Le paradoxe ? On pense que l’information publicitaire est un mensonge alors qu’elle est peut-être l’information la plus directe, car elle annonce clairement qu’elle est là pour vendre. Elle ne ment pas ! Mais on pense le consommateur faible et influençable, comme s’il n’y avait pas d’autres influences politiques, culturelles, religieuses… beaucoup moins critiquées, et souvent beaucoup plus pernicieuses et puissantes… On ne remarque d’ailleurs jamais comment ce consommateur résiste. Heureusement, sinon il serait devenu fou au contact de ces messages. Oui, il est exposé, mais contrairement aux stéréotypes répétés, ce n’est pas pour autant qu’il accepte les messages. De toute façon, la publicité est depuis si longtemps critiquée et réglementée que même si le consommateur n’avait aucun sens critique, il l’aurait acquis, tant les dis- cours sociaux n’arrêtent pas de vilipender la publicité. Les dimensions de curiosité, d’innovation, de création, de liberté ne sont jamais admises, alors même que c’est ce qui nous plaît individuellement. Mais comment le reconnaître ? Chacun compose avec ces deux dimensions contradictoires : attirance personnelle et rejet officiel.

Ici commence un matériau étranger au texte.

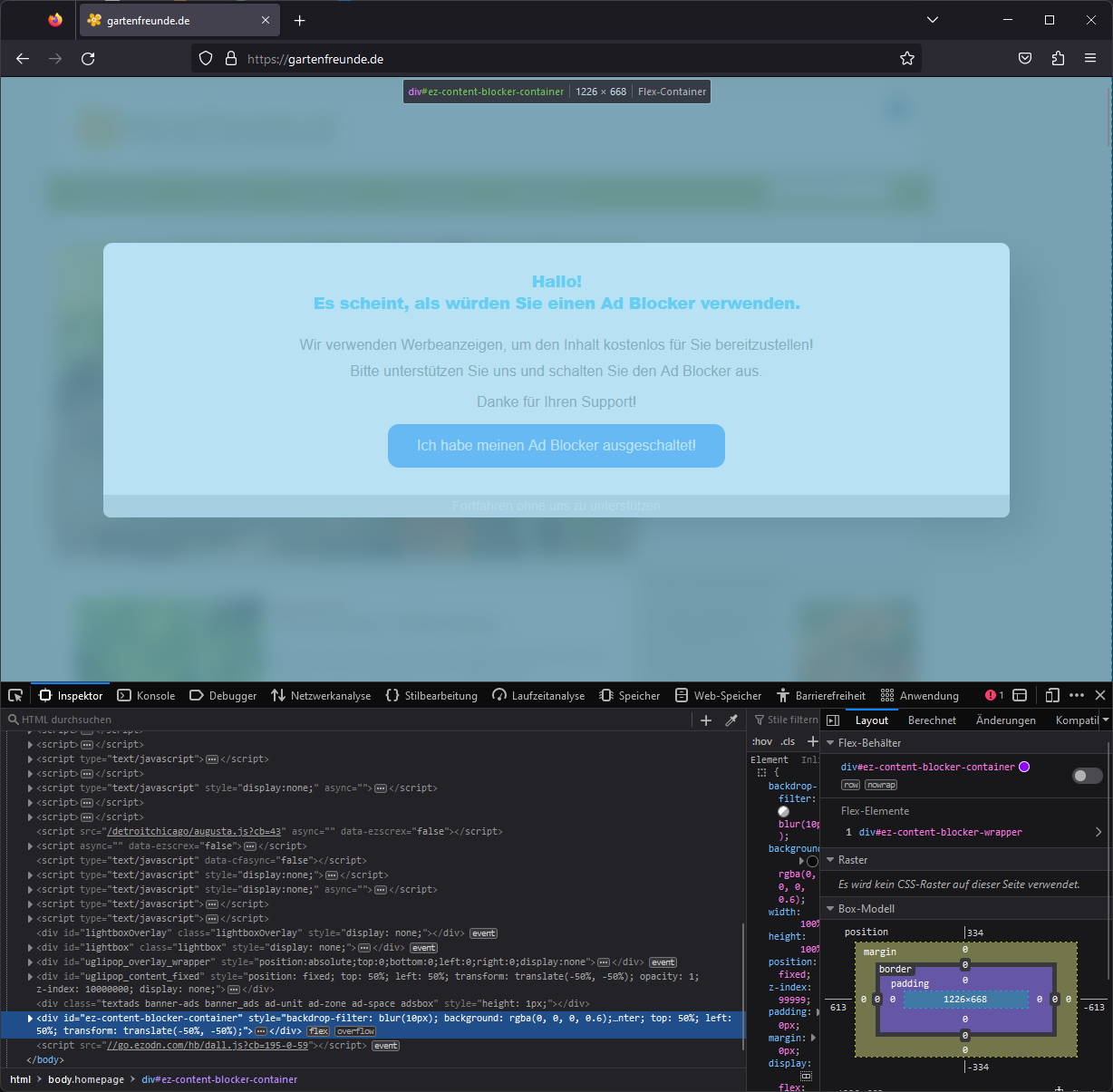Collapse the Flex-Behälter section
Screen dimensions: 1113x1092
[x=831, y=742]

Dans le succès ambigu de la publicité, il faut distinguer deux étapes. La première est l’avènement de la société de consommation, pendant près d’un siècle. La publicité accompagnait la croissance et le progrès dans la vie quotidienne. Elle était critiquée mais acceptée et moderne. Depuis près de 50 ans elle est encore plus suspecte et devenue le symbole de cette société de masse qui manipule les consommateurs et les citoyens. Sa dimension négative l’emporte sur les bénéfices économiques, culturels et sociaux.

Depuis, tous les moyens sont recherchés pour échapper à la standardisation et à « l’aliénation » par la publicité. C’est dans ce cadre que l’individualisation de la consommation est vécue comme un progrès. On veut donner le sentiment au consommateur, avec l’individualisation des marchés, qu’il choisit librement. Renforcer la consommation personnalisée pour affirmer sa liberté et sortir de la standardisation. Diversifier les marchés et les goûts. Recréer par l’individualisation, nullement incompatible avec la standardisation, le sentiment que le consommateur devient libre.

On en est là : accentuer la consommation individuelle, créer de la distance, développer l’économie « personnalisée », contre l’économie « de masse ».

Le bonheur viendrait par l’individualisation de la consommation ! En somme, l’aliénation résulterait de la consommation de masse, et la consommation individuelle permettrait une nouvelle liberté. La publicité de masse critiquable, la publicité individuelle acceptable. C’est l’idéal numérique contemporain. Oui à l’individu consommateur contemporain soi-disant plus libre et critique que son prédécesseur, le consommateur de masse du 20e siècle. Oui à tous les outils qui permettent de passer d’une domination de l’offre au règne et à la « liberté » de la demande. Pour ne pas être aliéné par l’offre standardisée, le consommateur choisit ce qu’il désire. Le progrès ? La demande libre et émancipatrice contre l’offre tyrannique… Et dans cette « progression » de la demande personnalisée, on retrouve naturellement le rôle essentiel du numérique. Cette alliance de l’individualisme et des nouvelles technologies donne le sentiment de réduire l’influence de la publicité. Et surtout de privilégier la demande «libératrice» contre la « tyrannie » de l’offre standardisée. Voilà le contresens actuel. Non à l’offre collective, oui à la demande individualisée…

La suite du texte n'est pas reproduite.